Les Poètes du terroir T I/T. Corbière

Les Poètes du terroir du XVe au XXe siècleLibrairie Ch. Delagrave Tome premier (p. 433-437).

TRISTAN CORBIÈRE

(1845-1875)


Edouard-Joachim [dit Tristan] Corbière naquit à Coat-Congar, à quelques lieues de Morlaix, le 18 juillet 1845. Son père, Edouard-Jean-Antoine, natif de Brest, capitaine au long cours, fut l’auteur de quelques romans maritimes, entre autres Le Négrier (1832, 4 vol. in-12), œuvre fort singulière « dont la préface décèle, selon M. Remy de Gourmont, un esprit très hautain et dédaigneux du public ». Tristan Corbière fit ses études au lycée de Saint-Brieuc jusqu’à l’âge de seize ans, époque à laquelle se manifesterent les premiers symptômes du mal qui devait l’emporter. Les soins incessants de sa mère et un séjour de deux années à Roscoff, au milieu des pècheurs, raffermirent sa santé. Il vint ensuite se fixer à Paris, et ne fit guère d’apparitions dans sa province, si ce n’est pour vagabonder avec ceux qu’il a si parfaitement dépeints. « Blasé très jeune, atteint d’une sorte de spleen, écrit un de ses biographes, M. Vincent Huet, son père, afin de le distraire, lui fit construire un sloop de plaisance. À partir de ce moment, il fut toujours en mer, ne couchant plus que dans un hamac et toujours vêtu en matelot, avec le suroît, la grosse capote et les larges bottes de bord… » À Paris, il se lia avec de nombreux artistes et, en 1873, collabora, sous le pseudonyme de Tristan, à La Vie parisienne. Il réunit la même année ses premiers vers et les fit paraitre en une édition de luxe qu’il orna d’un étrange frontispice à l’eau-forte (Les Amours jaunes, etc. ; Paris, Glady, 1873, in-8o).
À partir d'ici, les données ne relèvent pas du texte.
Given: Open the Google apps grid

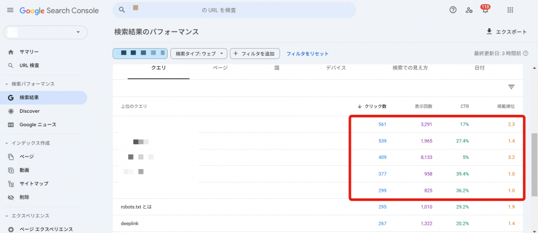Looking at the screenshot, I should 510,10.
Terrassé par une affection de poitrine, il fut transporté à la maison Dubois. Il ne se fit guère illusion sur son sort et alla mourir à Morlaix le 1er  mars 1875.
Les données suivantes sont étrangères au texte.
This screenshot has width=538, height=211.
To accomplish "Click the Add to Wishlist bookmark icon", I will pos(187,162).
On a défini l’art de Tristan Corbière : « Pas de la poésie et pas du vers, à peine de la littérature — un métier sans intérèt plastique ; — l’intérêt est dans le cinglé, la pointe sèche, le calembour, la fringance, le haché romantique… »

Il aima la mer passionnément, ainsi que les siens l’avaient aimée, et la chanta en une forme åpre, violente, ironique, le plus souvent amère. Son vers se ressent du caprice des flots, du gros temps et de la tempète qu’il éprouva souvent au large de Roscoff ; il en a les mouvements prompts, les arrêts brusquos… Tristan Corbière est unique en Bretagne. Il renouvelle, pour notre joie, l’art appauvri, exsangue et faussement mystique du romantisme agonisant…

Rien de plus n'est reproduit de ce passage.